- WHAT THE TASK ASKS -
The copy should begin at the line containing "Contatti (1662, 265)" and end with the last line below, every line exact and no picture included.

- RECORDS -
════════════════════
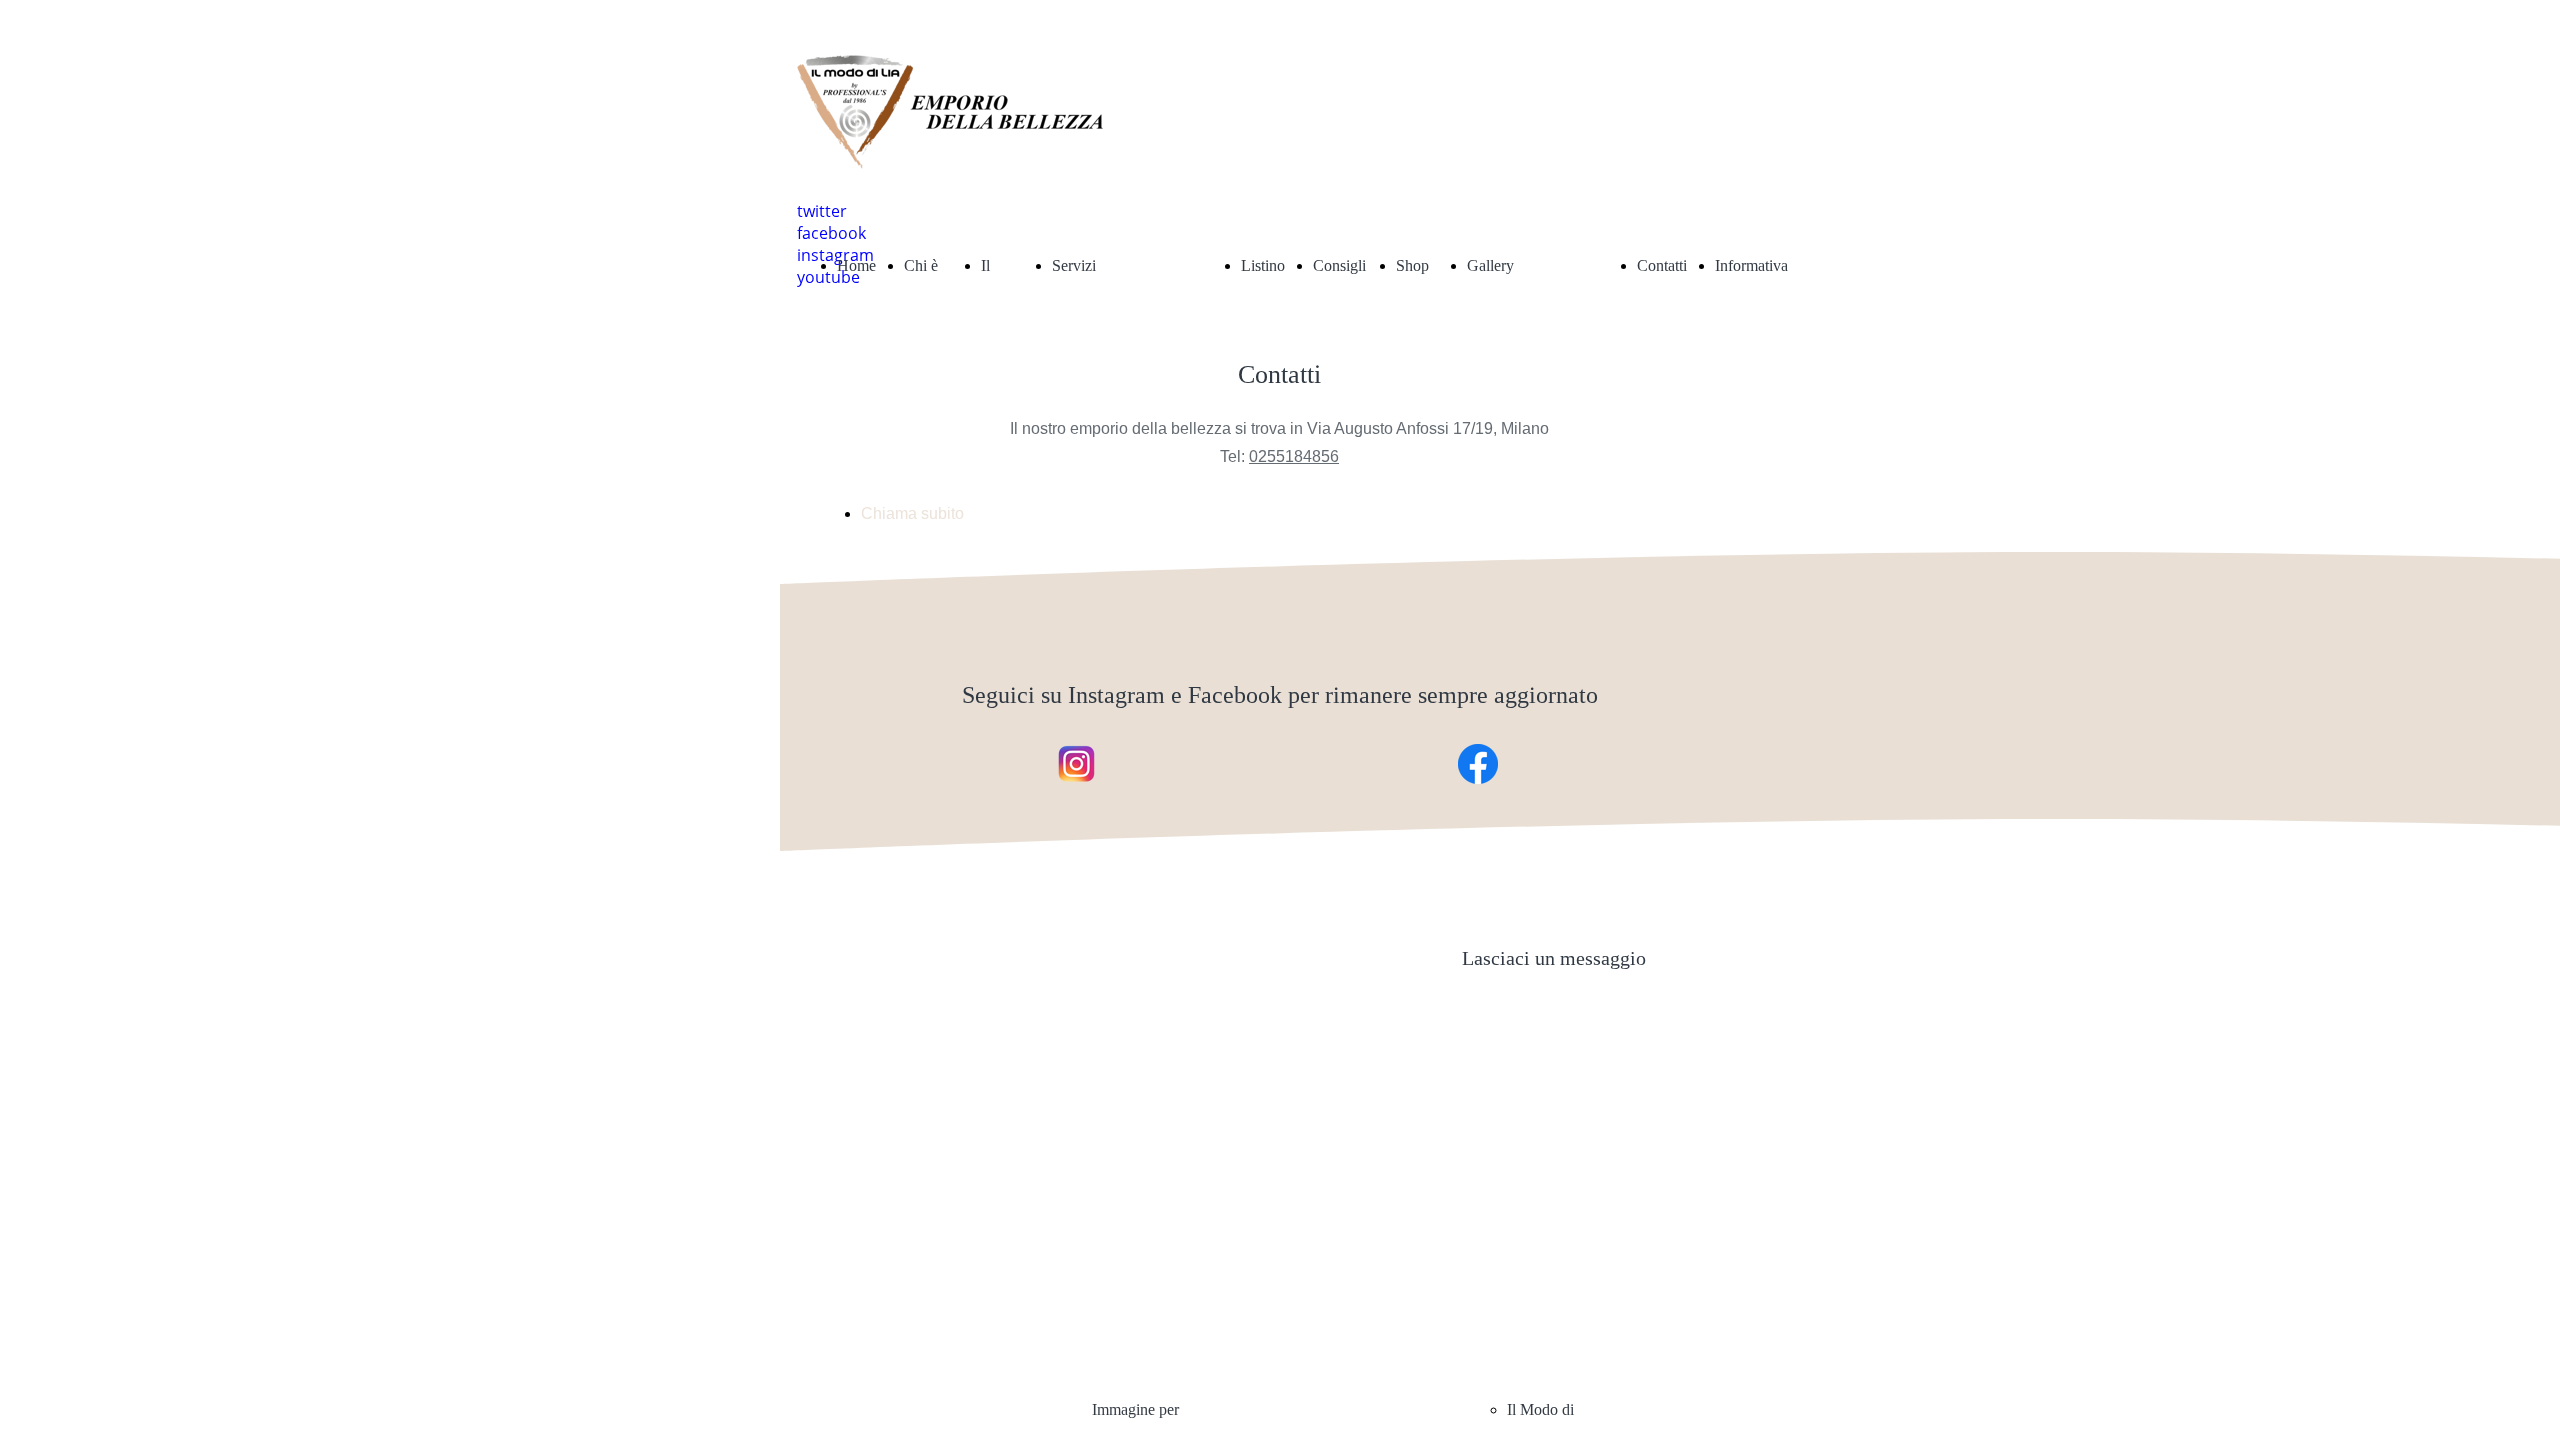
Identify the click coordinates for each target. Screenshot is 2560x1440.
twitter (822, 211)
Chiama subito (912, 513)
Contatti (1662, 265)
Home (856, 265)
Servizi (1074, 265)
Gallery (1490, 265)
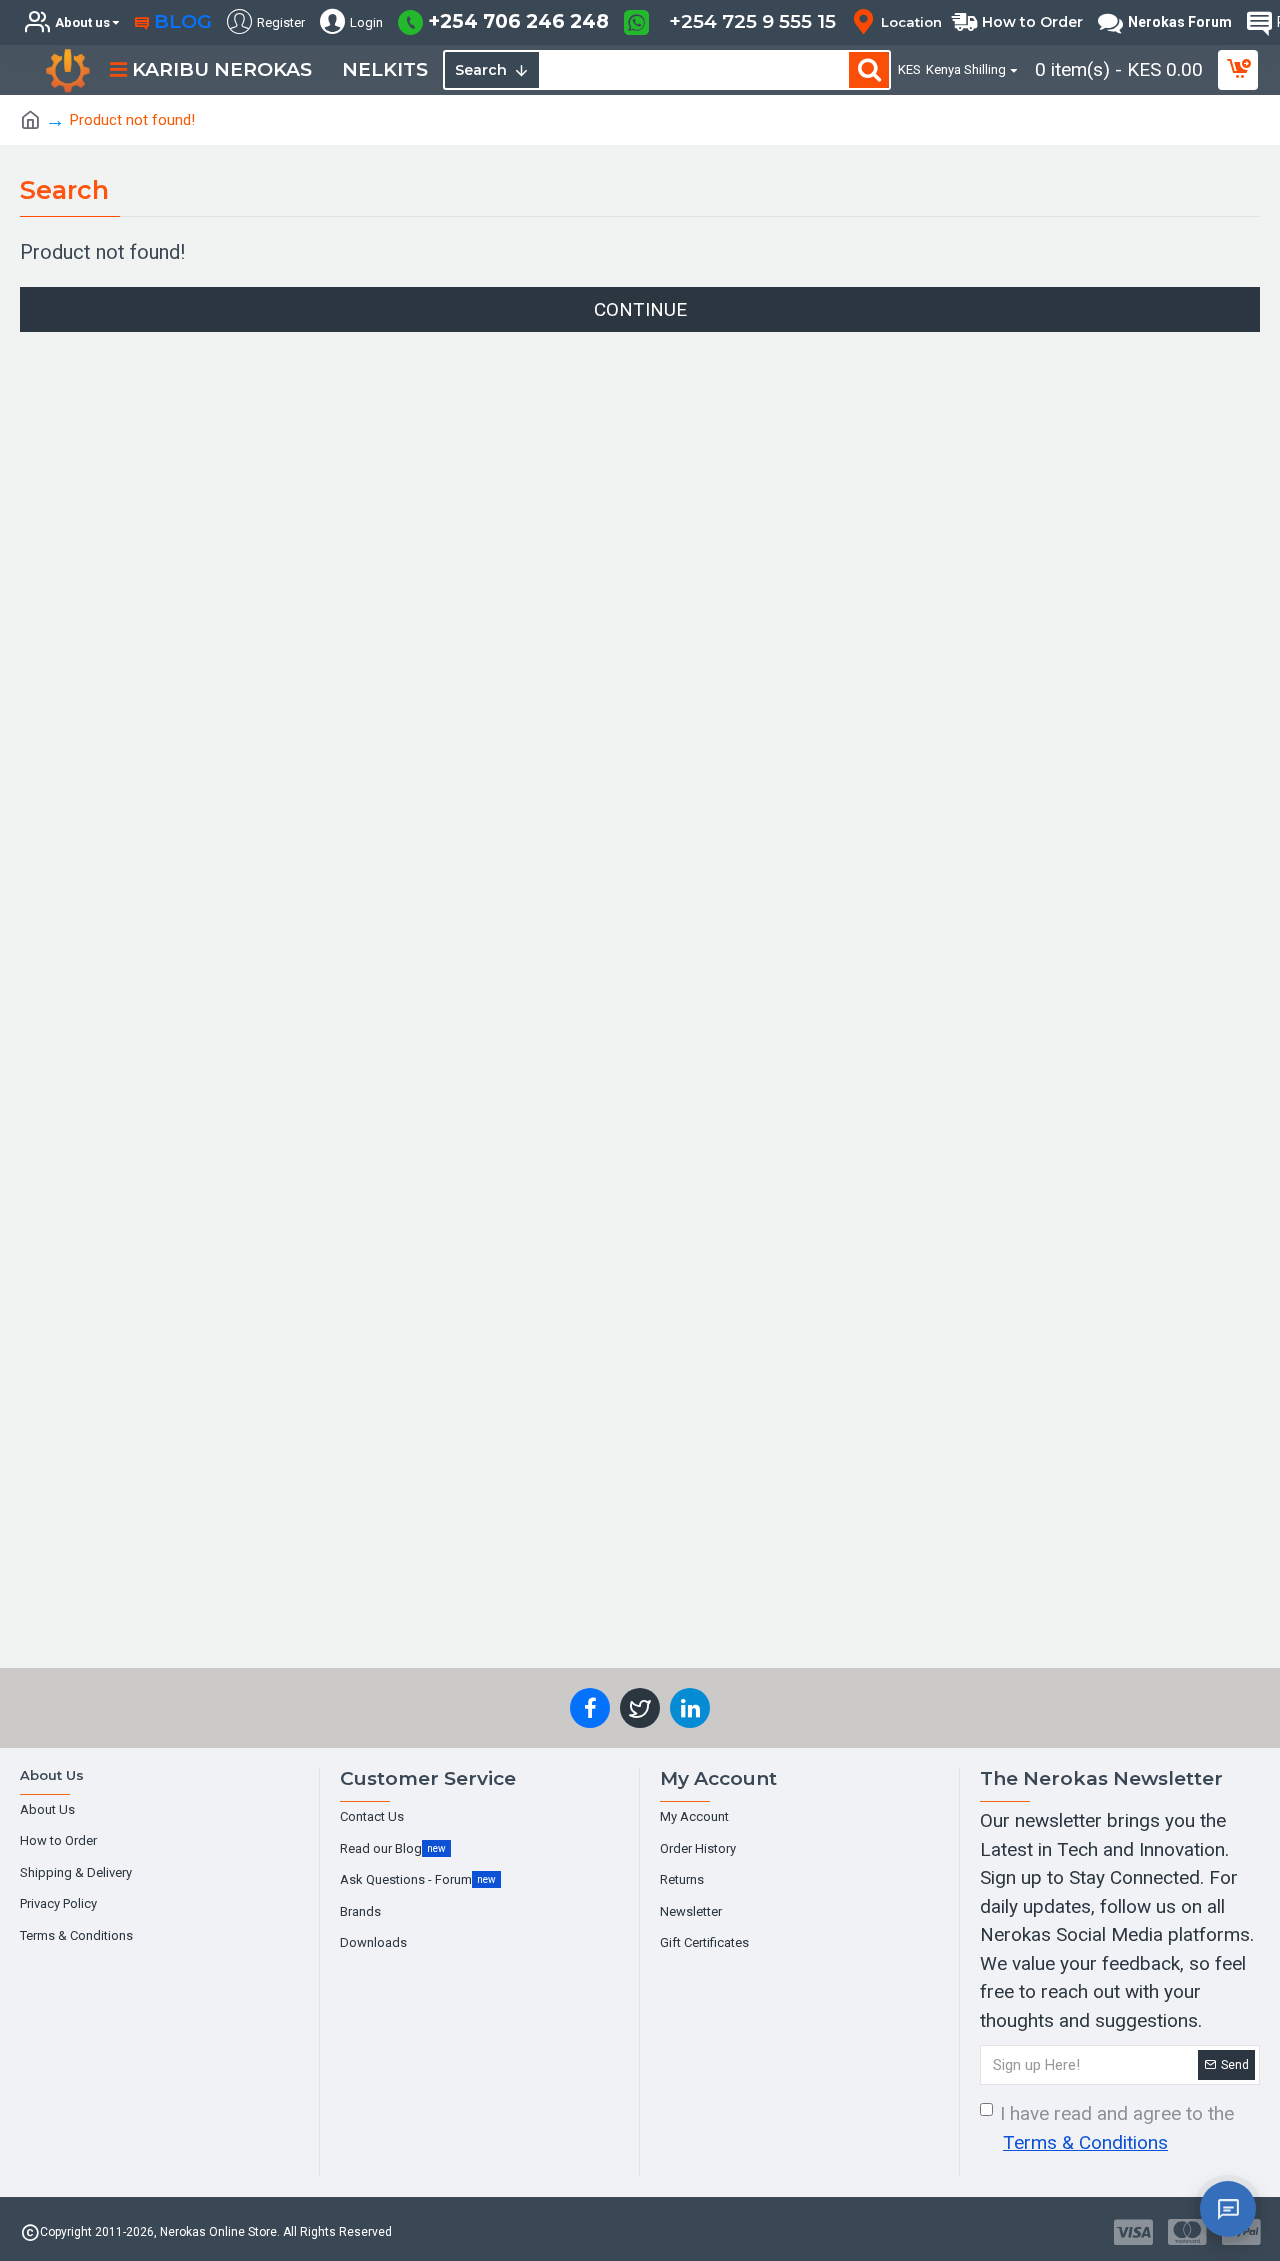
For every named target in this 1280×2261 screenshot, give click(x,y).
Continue (640, 309)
════════════════════
- WRITTEN ANSWER -
Contatti (1662, 265)
Home (856, 265)
Servizi (1074, 265)
Gallery (1490, 265)
For every named target in this 1280×2261 screenshot, give click(x,y).
Continue (640, 309)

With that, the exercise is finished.